Beyond Data Repositories: Decentralized Analysis of the Human Cell Atlas
The proliferation of single-cell omics data has spurred the development of curated reference atlases that can potentially facilitate deeper analyses of newly generated (query) samples in both homeostatic and perturbed conditions. Ongoing efforts aim to collate reference datasets into repositories; however, these repositories are often limited to simple exploration or query cell type annotation. While recent methods like scArches provide ideas on query mapping, more advanced analyses are limited due to the lack of standardized access to the processed data beyond the expression matrix. A standardized, efficient, and easy-to-use platform is therefore needed to provide access to reference datasets and transfer knowledge embedded in them.

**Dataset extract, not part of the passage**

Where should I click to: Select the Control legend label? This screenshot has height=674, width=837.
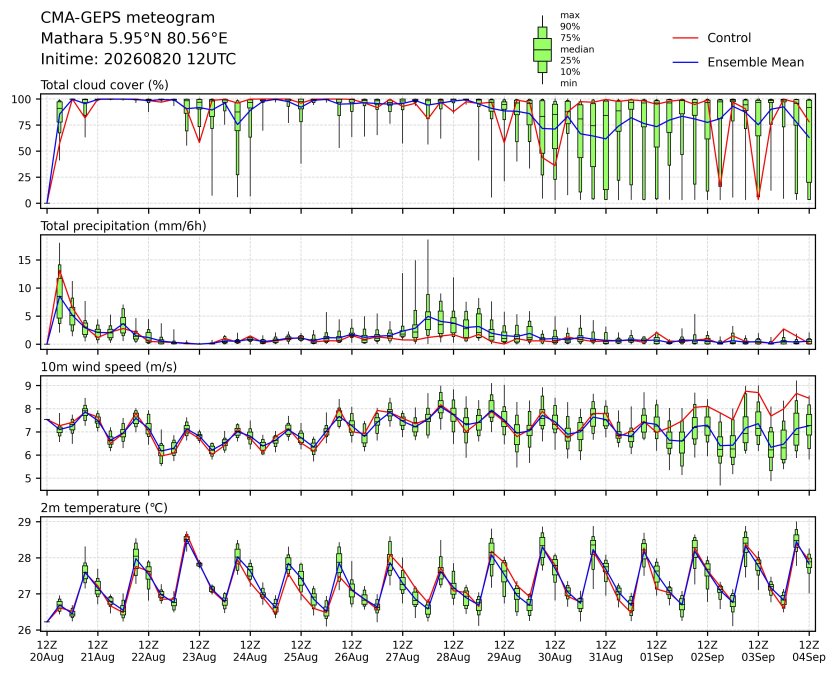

To address this need, this project will build a new software package, screfpy, which aggregates tools for reference-driven analyses of query data while depending on a model-based representation of the reference data (e.g., from a variational autoencoder). With this approach, screfpy will allow for leveraging massive references in novel analyses using only consumer-grade hardware. To accomplish this, screfpy will draw upon the team’s previous work on scvi-tools; AnnData, scArches, sfaira; and scanpy, and cater to both model generators (atlas builders) and model consumers who query the generated models. This project will consist of developing backend components, providing APIs to standardize the training and sharing of atlas-level reference models; an initial model repository consisting of a selection of tissue atlases; and frontend components to run through the query data analysis pipeline, featuring both programmatic access to the repository and a shareable GUI.